Recently in Spyware Category
Posted By Pete at 12:43 AM, September 14, 2009
Nine months into 2009, and we've already seen record setting growth in malware. This exponential growth does not look like it is going to stop any time soon. As the malware industry cranks out more malware, those of us in the security industry are busy keeping up so that networks all over the Internet can remain safe.
As of now, the STM has over 3 million malware signatures on the appliance, up from 1.6 million at the start of 2009.
On the other hand we have the UTM, now with over 1 million malware signatures, up from 600 thousand only half a year ago.
We pride ourselves in bringing the best malware (virus, spyware, adware, trojan, keylogger, rootkit, backdoor...etc) protection for small to medium businesses and will continue to counter each and every threat that emerges onto the Internet.
Posted by: Pete at 12:43 AM
Categories: General , Malware , Spyware , Viruses
Posted By Pete at 4:49 PM, July 31, 2009
Every few months an incident like this happens. This time the victim is Network Solutions (a domain name, email, and Web hosting company) and 500k+ of its customers. This is very similar to another credit card heist that happened last year. Again, there was this little piece of malware that found its way onto Network Solutions' credit card system and when no one was looking, transmitted all the hundreds of thousands of credit card numbers to some unknown hacker out on the Internet.
All companies who handle customer data should have stricter network security layers and policies in place. PCI is a start, but has not prevented credit card stealing from becoming a recurring theme. The bad guys are out in the dark, a constant threat over our shoulders, waiting for a vulnerable moment from our network. To give us a better chance, we need more security in the network both at the end points and at the gateway, as well as better designed systems that are designed with network safety in mind.
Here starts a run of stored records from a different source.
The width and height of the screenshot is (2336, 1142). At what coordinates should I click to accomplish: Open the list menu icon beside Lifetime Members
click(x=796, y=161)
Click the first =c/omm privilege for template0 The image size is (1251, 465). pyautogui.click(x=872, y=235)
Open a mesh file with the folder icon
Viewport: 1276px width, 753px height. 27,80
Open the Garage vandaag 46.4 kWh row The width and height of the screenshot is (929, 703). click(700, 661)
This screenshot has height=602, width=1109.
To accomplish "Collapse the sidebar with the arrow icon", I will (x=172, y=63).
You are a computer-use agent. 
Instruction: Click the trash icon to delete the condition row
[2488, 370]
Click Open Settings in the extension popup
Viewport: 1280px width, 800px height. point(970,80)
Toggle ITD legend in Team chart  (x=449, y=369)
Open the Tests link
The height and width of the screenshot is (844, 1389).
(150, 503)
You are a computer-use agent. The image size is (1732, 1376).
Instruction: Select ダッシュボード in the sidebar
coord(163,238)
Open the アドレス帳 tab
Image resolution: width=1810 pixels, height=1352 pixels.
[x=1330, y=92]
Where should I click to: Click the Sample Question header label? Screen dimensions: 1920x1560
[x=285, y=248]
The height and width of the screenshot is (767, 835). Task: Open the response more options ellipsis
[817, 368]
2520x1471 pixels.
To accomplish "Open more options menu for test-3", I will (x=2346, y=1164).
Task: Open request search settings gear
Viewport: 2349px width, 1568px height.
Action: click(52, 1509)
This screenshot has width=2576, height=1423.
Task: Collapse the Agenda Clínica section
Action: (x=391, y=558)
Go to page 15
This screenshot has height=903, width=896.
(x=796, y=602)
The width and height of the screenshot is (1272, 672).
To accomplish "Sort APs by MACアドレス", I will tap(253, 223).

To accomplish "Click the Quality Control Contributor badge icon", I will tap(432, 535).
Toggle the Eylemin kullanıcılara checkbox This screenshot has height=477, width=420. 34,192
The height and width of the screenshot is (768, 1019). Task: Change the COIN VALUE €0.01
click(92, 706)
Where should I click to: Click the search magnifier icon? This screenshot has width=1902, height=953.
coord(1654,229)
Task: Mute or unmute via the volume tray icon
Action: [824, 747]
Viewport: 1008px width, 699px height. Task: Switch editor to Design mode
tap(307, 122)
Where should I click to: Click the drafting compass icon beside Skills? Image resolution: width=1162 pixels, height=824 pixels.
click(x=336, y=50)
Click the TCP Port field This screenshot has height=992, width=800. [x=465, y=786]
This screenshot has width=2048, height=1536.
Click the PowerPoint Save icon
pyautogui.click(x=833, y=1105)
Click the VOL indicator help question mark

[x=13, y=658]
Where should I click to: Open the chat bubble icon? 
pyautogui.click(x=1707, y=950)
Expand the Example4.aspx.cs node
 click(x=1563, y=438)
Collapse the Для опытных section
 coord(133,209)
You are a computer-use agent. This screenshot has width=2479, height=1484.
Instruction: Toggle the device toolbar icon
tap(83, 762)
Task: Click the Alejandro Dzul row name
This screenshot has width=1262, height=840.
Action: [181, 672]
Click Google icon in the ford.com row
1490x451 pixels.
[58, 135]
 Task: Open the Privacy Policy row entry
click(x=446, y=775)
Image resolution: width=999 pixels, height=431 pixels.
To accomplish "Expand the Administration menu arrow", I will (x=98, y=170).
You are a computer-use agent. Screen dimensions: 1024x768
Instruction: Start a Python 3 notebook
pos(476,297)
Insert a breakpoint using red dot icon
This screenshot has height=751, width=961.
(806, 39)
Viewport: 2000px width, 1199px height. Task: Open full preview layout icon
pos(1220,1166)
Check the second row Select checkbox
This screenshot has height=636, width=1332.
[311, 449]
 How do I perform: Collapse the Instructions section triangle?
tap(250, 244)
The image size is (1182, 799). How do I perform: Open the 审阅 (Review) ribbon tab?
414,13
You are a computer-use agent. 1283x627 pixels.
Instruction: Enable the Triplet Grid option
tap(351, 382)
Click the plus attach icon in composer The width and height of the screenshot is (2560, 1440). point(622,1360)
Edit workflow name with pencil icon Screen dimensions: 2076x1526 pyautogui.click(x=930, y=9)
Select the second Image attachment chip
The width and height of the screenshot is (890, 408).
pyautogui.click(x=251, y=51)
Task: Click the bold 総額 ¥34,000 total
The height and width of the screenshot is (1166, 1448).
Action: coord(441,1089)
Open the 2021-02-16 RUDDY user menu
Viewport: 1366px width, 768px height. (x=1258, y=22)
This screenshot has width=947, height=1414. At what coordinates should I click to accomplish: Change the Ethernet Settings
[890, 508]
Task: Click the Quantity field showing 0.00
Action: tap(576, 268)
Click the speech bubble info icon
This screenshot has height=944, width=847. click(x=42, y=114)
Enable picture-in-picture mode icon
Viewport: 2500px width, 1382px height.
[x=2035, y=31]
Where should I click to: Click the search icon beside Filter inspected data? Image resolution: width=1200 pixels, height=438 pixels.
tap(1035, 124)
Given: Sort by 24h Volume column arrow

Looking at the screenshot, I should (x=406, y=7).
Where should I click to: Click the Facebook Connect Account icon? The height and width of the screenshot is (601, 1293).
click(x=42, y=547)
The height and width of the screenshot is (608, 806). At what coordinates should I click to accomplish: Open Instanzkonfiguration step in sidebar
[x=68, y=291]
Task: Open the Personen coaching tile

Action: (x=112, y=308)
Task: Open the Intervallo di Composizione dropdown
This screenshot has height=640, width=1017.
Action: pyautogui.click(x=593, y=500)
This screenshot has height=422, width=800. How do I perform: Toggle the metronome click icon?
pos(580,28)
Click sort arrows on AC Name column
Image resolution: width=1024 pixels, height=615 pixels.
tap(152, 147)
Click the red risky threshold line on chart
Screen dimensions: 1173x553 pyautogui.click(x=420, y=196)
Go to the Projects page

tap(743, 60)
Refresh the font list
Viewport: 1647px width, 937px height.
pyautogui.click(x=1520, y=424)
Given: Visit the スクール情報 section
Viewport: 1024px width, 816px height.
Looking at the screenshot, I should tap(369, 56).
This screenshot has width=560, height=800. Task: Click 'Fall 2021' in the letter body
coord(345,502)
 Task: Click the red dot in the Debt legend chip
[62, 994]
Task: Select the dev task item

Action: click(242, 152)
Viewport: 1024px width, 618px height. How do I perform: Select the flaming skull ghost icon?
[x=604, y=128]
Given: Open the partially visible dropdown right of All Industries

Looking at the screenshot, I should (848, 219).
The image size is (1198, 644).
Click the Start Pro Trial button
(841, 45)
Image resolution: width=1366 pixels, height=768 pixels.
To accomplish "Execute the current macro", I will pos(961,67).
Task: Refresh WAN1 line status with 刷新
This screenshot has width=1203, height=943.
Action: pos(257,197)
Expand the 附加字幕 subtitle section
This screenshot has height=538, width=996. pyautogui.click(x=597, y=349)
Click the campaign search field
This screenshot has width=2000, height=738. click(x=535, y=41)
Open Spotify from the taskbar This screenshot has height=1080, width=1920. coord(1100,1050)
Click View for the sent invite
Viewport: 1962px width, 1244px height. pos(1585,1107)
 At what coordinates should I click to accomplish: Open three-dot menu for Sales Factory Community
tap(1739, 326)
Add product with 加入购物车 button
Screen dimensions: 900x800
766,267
Last but not least, more end user education, training, and access control.
Posted by: Pete at 4:49 PM
Categories: General , Malware , Spyware
Posted By Netgear Threat Lab at 10:22 AM, April 30, 2009
Based on data collected in Q1 2009, we found that pornographic and sexually explicit sites were most likely to host malware. Also, as expected, Streaming Media and Downloads sites are high up at number 3. This is no surprise as such sites have traditionally been near the top of the list. Unexpectedly however, job search sites were amongst the top ten.
As for sites manipulated by phishing, health & medicine related sites top the list, followed closely by Webmail. Social networking sites such as Facebook and Twitter are also becoming more frequently exploited by cyber criminals as a medium to spread malicious code.
Posted by: Netgear Threat Lab at 10:22 AM
Categories: Malware , Netgear Threat Lab , Phishing , Spyware , Viruses
Posted By Pete at 12:33 AM, February 13, 2009
I was in a car accident a couple of weeks ago. Something I never thought I'd get into. I consider myself a good driver, always (most of the time anyways) following rules and traffic signs, alert, aware of my surroundings, what other cars around me are doing. However, I was still rear ended on the freeway, while I was at a complete stop. Apparently, the driver who hit me was not paying attention to the traffic in front of him, so he hit me and pushed my car into two other cars. The damage: my lovely car was totaled. Luckily, I managed to walk away from that with only a few aches and pains. The moral of the story? No matter how careful you are, you can't control how others around you drive. All you can do is drive the safest car you can afford and drive it safely.
So what does this have to do with your data? I came across THIS article a few weeks back and let out a long sigh of helplessness. One little keylogger and millions of credit card numbers are potentially compromised. So you've installed security software on your PC. You have a VPN firewall. You have a gateway security solution. You've deployed URL filtering, anti-spam, IPS, applied security patches...the works. You've taken all the steps necessary to secure your network. And yet your credit card numbers still end up in the wrong hands. No matter how careful you are, you have no control over where your data goes after it leaves your network. You have no idea what payment processing firms and other organizations handling our sensitive data have in place for network security. In the end, all you can do is deploy the best security you can afford and hope that others follow suit. Sound familiar?